Your answer must hold only the lines below from the line containing "Task: Click the Disks icon in sidebar" through the line containing "The width and", each reproduced exactly.

RECORDS SHOWN:

BEGIN

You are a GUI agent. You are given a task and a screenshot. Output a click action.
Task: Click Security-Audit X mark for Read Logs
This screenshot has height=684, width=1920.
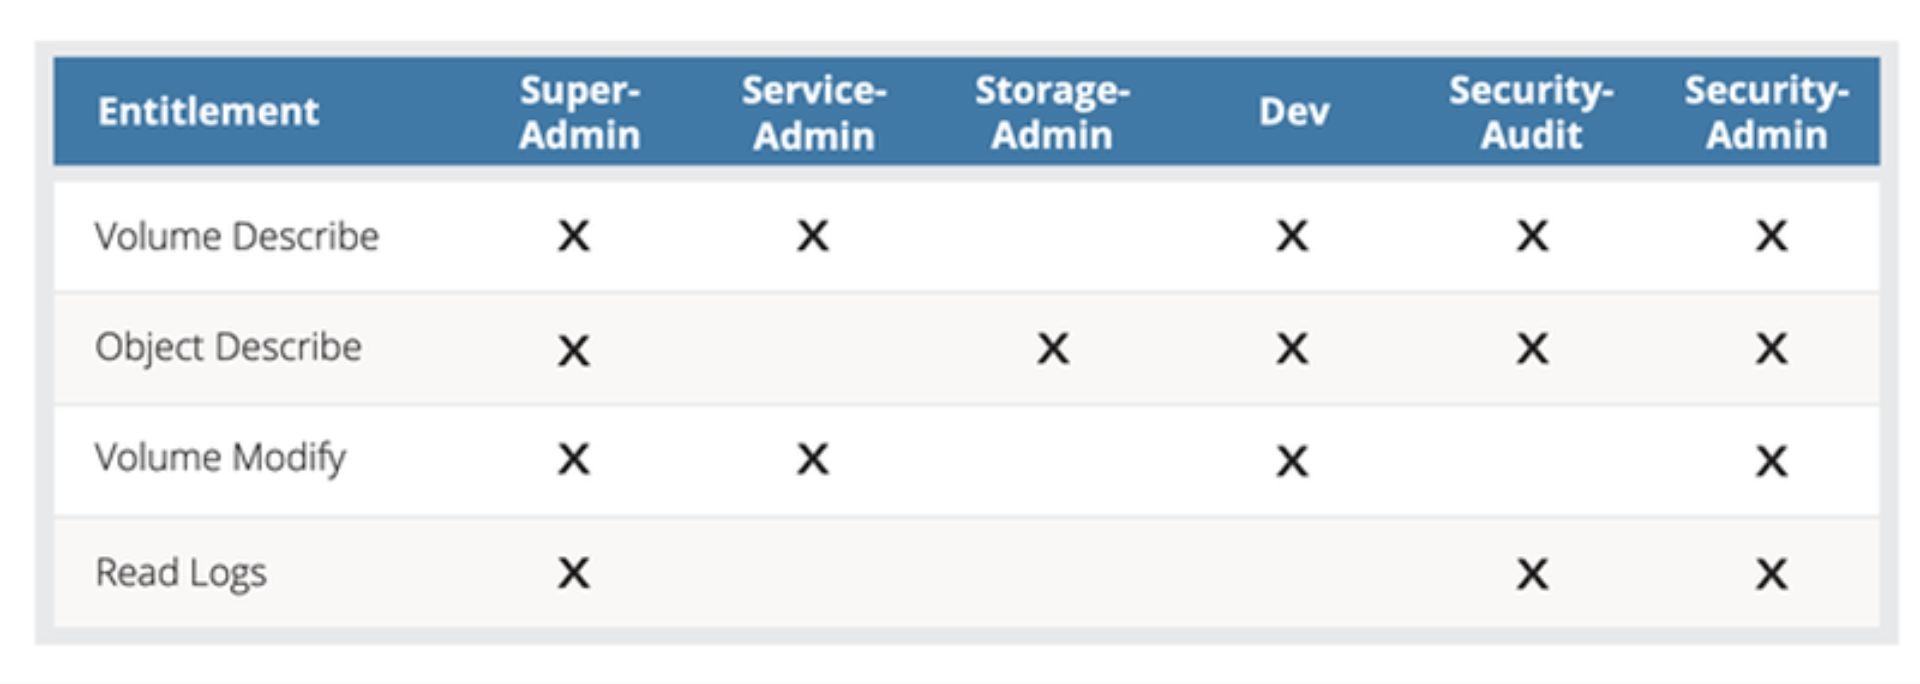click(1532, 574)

END
BEGIN

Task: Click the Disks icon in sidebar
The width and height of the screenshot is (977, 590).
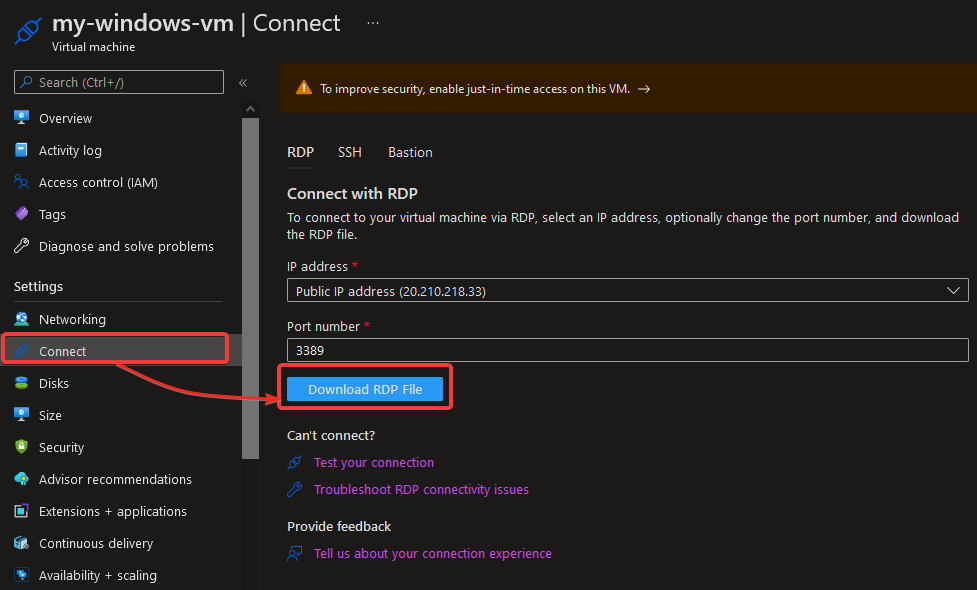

END

WRITTEN ANSWER:
Task: Click the Disks icon in sidebar
The width and height of the screenshot is (977, 590).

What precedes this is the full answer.